Some people worry that training AI systems to design molecules with a high likelihood of hitting their targets requires large volumes of data, hand-labeled by humans. And such collections are not always forthcoming because companies who regularly produce this information are not always keen to share it. But the same methods that allow ChatGPT to write sentences could potentially provide the perfect solution for new molecule design, Pan says. A language model supplied with abundant unlabeled data — such as the nearly 250 million protein sequences contained in the UniProt database — could derive the right relationships between molecular building blocks on its own.
Bioxcel Therapeutics, a company that uses AI to identify for repurposing drugs that were shelved in phase 2 or 3 trials, or even after approval, is considering LLMs to pick out potential winners from the different databases.

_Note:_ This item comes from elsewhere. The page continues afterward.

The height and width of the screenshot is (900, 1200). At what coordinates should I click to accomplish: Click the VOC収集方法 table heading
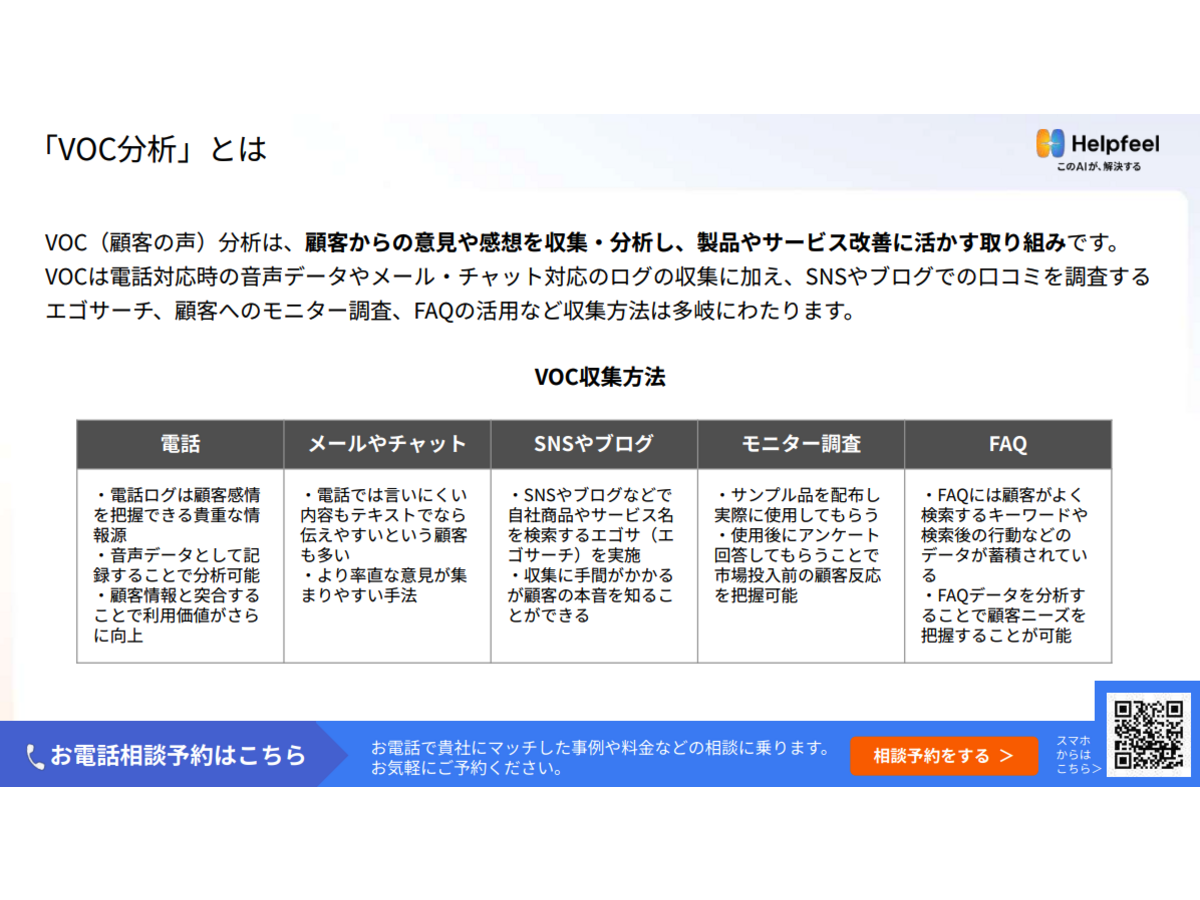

But LLMs will only prove valuable, says Frank Yocca, a neuroscientist and the company’s CSO, if they fit into Bioxcel’s suite of AI tools. “Right now it’s not very accurate in terms of what you get back,” he cautions. “But we’re in the beginning stages of this.”
One way to ensure results are accurate and avoid AI hallucinations is what Neil calls ‘evidence surfacing’. When an LLM produces what it purports to be a fact, his company has added an algorithm to provide citations and references to back that up. Their system uses semantic search — a way of assessing the meaning of words — to extract sentences from papers and biology texts that support an assertion. The system selects a few relevant sentences from the millions of documents at its disposal and presents them to a human expert, who can then look at this small subset of data to judge whether the purported fact seems true.
Yocca says people can be seduced by the latest technology and lose sight of whether it really helps them achieve their goals. “You can get sort of consumed by just getting the machine to do what you wanted to do and not necessarily give you a functional answer,” he says. “We try to avoid that.”
Not everyone is hopping aboard the ChatGPT bandwagon. “Basically we already have all the tools to generate what we want and we are already exploring a lot of information, and we are not trying to expand more for now,” says Joao Magalhaes, head of immunology research at Enterome in Paris. For one thing, he worries that providing patient information to train the LLM might compromise privacy.
He’s not averse to adopting new AI techniques, though. For instance, the company uses AlphaFold, an AI system developed by DeepMind that looks at amino acid sequences and uses those to predict the three-dimensional structure of a protein, including many that had previously been unknown. “It was a huge improvement for us,” Magalhaes says. He will be keeping an eye on ChatGPT, and if it looks like it might be useful, the company will consider adopting it.
Beam points out that other types of generative AI, such as diffusion models that can create images out of random noise, have already made their way into biology. Because those models can create new images of protein structures, they “are arguably a more direct line to drug discovery and drug development,” Beam says.
If nothing else, he says, the rise of ChatGPT has created widespread awareness of the potential of generative AI and encouraged biotechs to take a closer look. “What ChatGPT has made everyone realize is the power of generative models,” Beam says.